計算はパソコン上のプログラムで実行しました。愚直にすべての着色で辺の真理値を求め整理する方法です。
各論理式を加法標準形式に展開したときの最小項の数を表にまとめます。
K5∧R | 43,947 | Σ(K5∧R) | 8,575 |
K6∧R | 86,472 | Σ(K6∧R) | 8,581 |
K7∧R | 109,299 | Σ(K7∧R) | 8,581 |
Σ(K6∧R) の最小項で、Σ(K5∧R) に含まれないものが、6項あります。それを表にしました。'_' はグラフに含まれていない辺です。すべて1の立ち方が極大となっています。
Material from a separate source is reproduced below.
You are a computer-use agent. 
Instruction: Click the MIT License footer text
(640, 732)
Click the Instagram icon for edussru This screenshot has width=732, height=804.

2 | 3 | 4 | 5 | 6 | 7 | 8 | 9 | 10 |
1 | 12 | 123 | 1234 | 12345 | 123456 | 1234567 | 12345678 | 123456789 |
0 | _0 | __0 | 0__0 | 1____ | _1____ | __1__0_ | ___1_00_ | ____1_00_ |
0 | _0 | __1 | 1__0 | 0____ | _1____ | __0__0_ | ___0_10_ | ____0_01_ |
0 | _1 | __0 | 0__1 | 1____ | _0____ | __0__0_ | ___0_01_ | ____0_01_ |
0 | _1 | __0 | 1__0 | 0____ | _0____ | __0__1_ | ___1_00_ | ____0_10_ |
1 | _0 | __0 | 0__1 | 0____ | _0____ | __1__0_ | ___0_10_ | ____0_10_ |
1 | _0 | __1 | 0__0 | 0____ | _0____ | __0__1_ | ___0_01_ | ____1_00_ |
表の一番上のものを図にしたのが、図2です。点線の辺が縮約する辺(負の辺)です。表の2番目のものが図3です。後の4つは、図3を回転させることによって得られます。図2も図3と、グラフの対称性を考えれば同じものと見なせます。ピーターセングラフを5点の完全グラフに縮約する方法は本質的には1つしかありません。
Σ(K7∧R) を計算してみましたが、最小項の数は 8,581 で、Σ(K6∧R) と変わりありません。これは6点の完全グラフに縮約する方法がないことを意味します。